*Problem to work on*: Lines with "computer": pull these out of the listing below.

*Data for the task*:
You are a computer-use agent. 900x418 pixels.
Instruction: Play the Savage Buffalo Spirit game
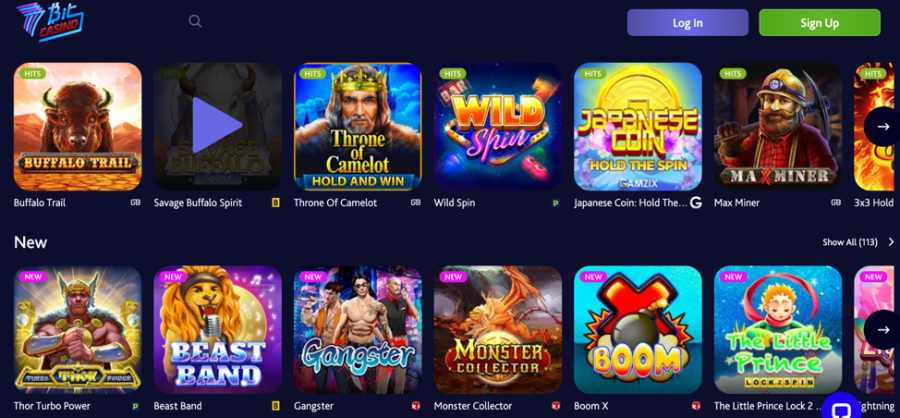(x=218, y=125)
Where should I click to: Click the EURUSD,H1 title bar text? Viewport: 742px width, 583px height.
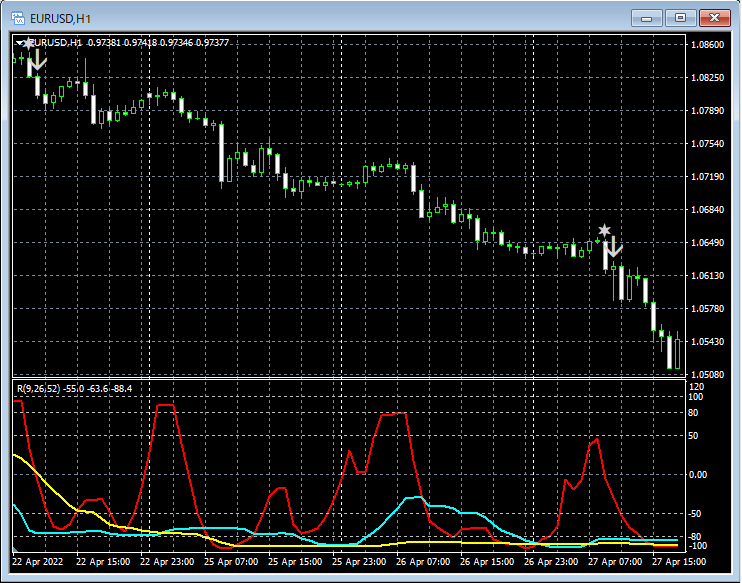click(60, 18)
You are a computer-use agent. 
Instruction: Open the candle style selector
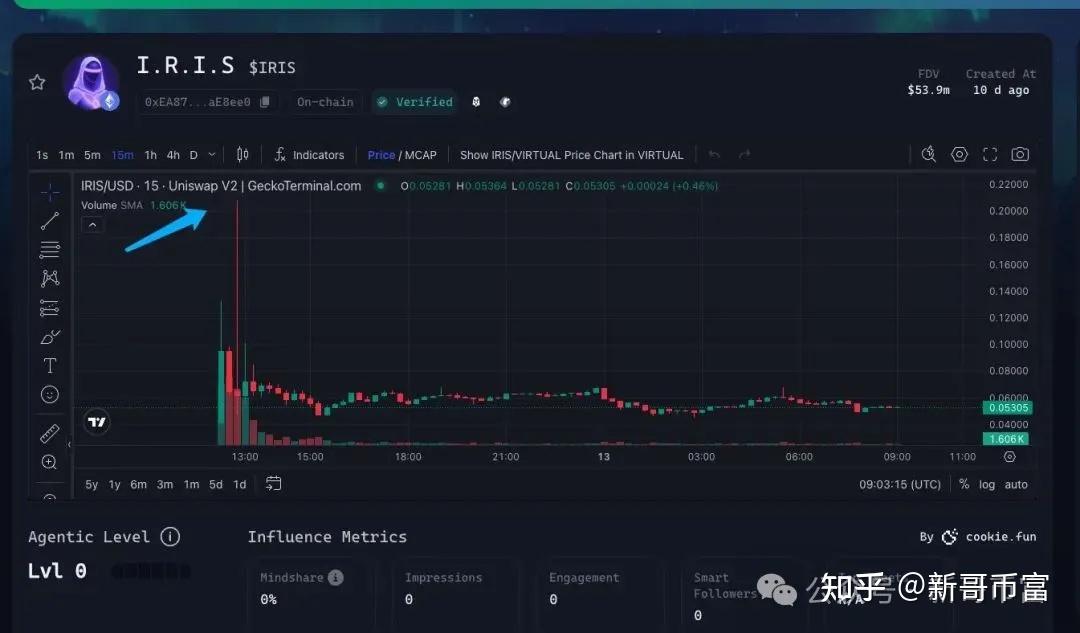[241, 155]
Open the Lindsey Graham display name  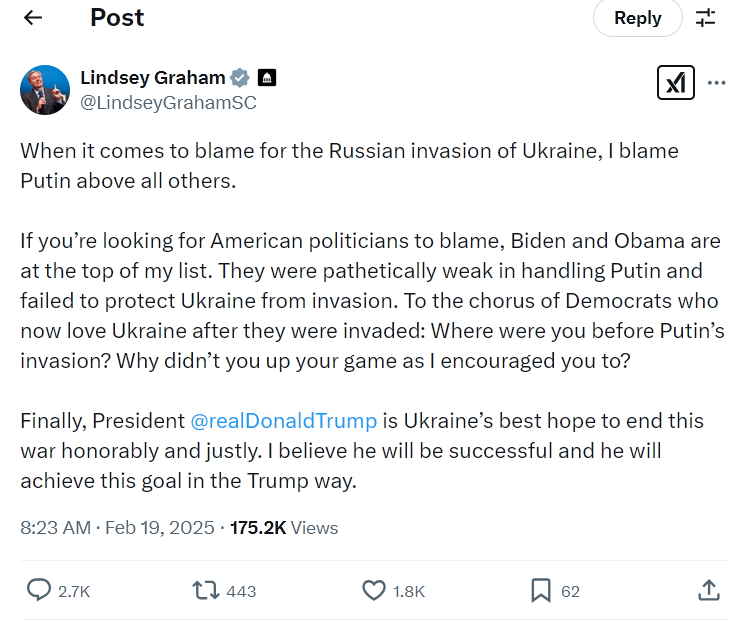152,78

*Solution to this problem*:
You are a computer-use agent. 900x418 pixels.
You are a computer-use agent. 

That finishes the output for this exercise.